▶

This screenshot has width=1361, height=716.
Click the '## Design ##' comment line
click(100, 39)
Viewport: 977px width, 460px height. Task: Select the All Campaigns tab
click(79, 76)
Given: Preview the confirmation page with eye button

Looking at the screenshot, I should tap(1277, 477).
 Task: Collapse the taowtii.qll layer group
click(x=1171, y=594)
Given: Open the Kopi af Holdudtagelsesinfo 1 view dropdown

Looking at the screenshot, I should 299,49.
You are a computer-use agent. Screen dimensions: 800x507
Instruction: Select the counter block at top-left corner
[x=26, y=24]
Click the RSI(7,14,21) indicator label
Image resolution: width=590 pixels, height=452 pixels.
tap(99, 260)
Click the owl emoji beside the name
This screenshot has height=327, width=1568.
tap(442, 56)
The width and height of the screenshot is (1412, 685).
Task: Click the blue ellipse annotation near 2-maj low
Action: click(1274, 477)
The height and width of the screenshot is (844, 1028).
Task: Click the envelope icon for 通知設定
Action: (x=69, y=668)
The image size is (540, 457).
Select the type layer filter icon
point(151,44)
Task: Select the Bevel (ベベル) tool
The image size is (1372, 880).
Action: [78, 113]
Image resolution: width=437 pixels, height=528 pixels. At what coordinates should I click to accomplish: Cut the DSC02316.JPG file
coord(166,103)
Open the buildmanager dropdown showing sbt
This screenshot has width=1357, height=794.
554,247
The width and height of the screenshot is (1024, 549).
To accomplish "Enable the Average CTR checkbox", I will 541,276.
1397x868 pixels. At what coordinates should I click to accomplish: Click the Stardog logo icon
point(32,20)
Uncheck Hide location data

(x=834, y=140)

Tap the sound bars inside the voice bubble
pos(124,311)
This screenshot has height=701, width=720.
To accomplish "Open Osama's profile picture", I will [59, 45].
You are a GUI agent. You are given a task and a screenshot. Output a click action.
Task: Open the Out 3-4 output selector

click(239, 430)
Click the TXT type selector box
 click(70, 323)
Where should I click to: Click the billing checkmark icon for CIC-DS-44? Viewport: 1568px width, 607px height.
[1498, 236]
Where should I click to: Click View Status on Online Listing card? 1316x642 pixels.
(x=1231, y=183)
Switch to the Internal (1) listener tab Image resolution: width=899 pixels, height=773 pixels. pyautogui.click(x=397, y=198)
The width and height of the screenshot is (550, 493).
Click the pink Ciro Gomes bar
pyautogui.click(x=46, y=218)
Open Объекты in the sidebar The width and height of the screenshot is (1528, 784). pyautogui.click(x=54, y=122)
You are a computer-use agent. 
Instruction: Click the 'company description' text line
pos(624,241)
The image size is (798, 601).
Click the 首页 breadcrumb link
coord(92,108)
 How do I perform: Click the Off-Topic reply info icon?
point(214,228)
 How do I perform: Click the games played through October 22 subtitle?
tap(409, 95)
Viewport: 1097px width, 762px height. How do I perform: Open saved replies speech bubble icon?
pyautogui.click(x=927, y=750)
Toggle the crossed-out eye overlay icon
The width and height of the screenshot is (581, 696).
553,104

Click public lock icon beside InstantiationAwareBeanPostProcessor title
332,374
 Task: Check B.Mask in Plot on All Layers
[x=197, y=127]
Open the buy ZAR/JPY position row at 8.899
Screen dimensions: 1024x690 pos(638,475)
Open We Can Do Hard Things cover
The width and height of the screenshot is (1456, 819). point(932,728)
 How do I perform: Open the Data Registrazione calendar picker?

◀

Copy out all of the data above, line for line, with no changes.

This screenshot has width=1361, height=716.
Click the '## Design ##' comment line
click(100, 39)
Viewport: 977px width, 460px height. Task: Select the All Campaigns tab
click(79, 76)
Given: Preview the confirmation page with eye button

Looking at the screenshot, I should tap(1277, 477).
 Task: Collapse the taowtii.qll layer group
click(x=1171, y=594)
Given: Open the Kopi af Holdudtagelsesinfo 1 view dropdown

Looking at the screenshot, I should 299,49.
You are a computer-use agent. Screen dimensions: 800x507
Instruction: Select the counter block at top-left corner
[x=26, y=24]
Click the RSI(7,14,21) indicator label
Image resolution: width=590 pixels, height=452 pixels.
tap(99, 260)
Click the owl emoji beside the name
This screenshot has height=327, width=1568.
tap(442, 56)
The width and height of the screenshot is (1412, 685).
Task: Click the blue ellipse annotation near 2-maj low
Action: click(1274, 477)
The height and width of the screenshot is (844, 1028).
Task: Click the envelope icon for 通知設定
Action: (x=69, y=668)
The image size is (540, 457).
Select the type layer filter icon
point(151,44)
Task: Select the Bevel (ベベル) tool
The image size is (1372, 880).
Action: [78, 113]
Image resolution: width=437 pixels, height=528 pixels. At what coordinates should I click to accomplish: Cut the DSC02316.JPG file
coord(166,103)
Open the buildmanager dropdown showing sbt
This screenshot has width=1357, height=794.
554,247
The width and height of the screenshot is (1024, 549).
To accomplish "Enable the Average CTR checkbox", I will 541,276.
1397x868 pixels. At what coordinates should I click to accomplish: Click the Stardog logo icon
point(32,20)
Uncheck Hide location data

(x=834, y=140)

Tap the sound bars inside the voice bubble
pos(124,311)
This screenshot has height=701, width=720.
To accomplish "Open Osama's profile picture", I will [59, 45].
You are a GUI agent. You are given a task and a screenshot. Output a click action.
Task: Open the Out 3-4 output selector

click(239, 430)
Click the TXT type selector box
 click(70, 323)
Where should I click to: Click the billing checkmark icon for CIC-DS-44? Viewport: 1568px width, 607px height.
[1498, 236]
Where should I click to: Click View Status on Online Listing card? 1316x642 pixels.
(x=1231, y=183)
Switch to the Internal (1) listener tab Image resolution: width=899 pixels, height=773 pixels. pyautogui.click(x=397, y=198)
The width and height of the screenshot is (550, 493).
Click the pink Ciro Gomes bar
pyautogui.click(x=46, y=218)
Open Объекты in the sidebar The width and height of the screenshot is (1528, 784). pyautogui.click(x=54, y=122)
You are a computer-use agent. 
Instruction: Click the 'company description' text line
pos(624,241)
The image size is (798, 601).
Click the 首页 breadcrumb link
coord(92,108)
 How do I perform: Click the Off-Topic reply info icon?
point(214,228)
 How do I perform: Click the games played through October 22 subtitle?
tap(409, 95)
Viewport: 1097px width, 762px height. How do I perform: Open saved replies speech bubble icon?
pyautogui.click(x=927, y=750)
Toggle the crossed-out eye overlay icon
The width and height of the screenshot is (581, 696).
553,104

Click public lock icon beside InstantiationAwareBeanPostProcessor title
332,374
 Task: Check B.Mask in Plot on All Layers
[x=197, y=127]
Open the buy ZAR/JPY position row at 8.899
Screen dimensions: 1024x690 pos(638,475)
Open We Can Do Hard Things cover
The width and height of the screenshot is (1456, 819). point(932,728)
 How do I perform: Open the Data Registrazione calendar picker?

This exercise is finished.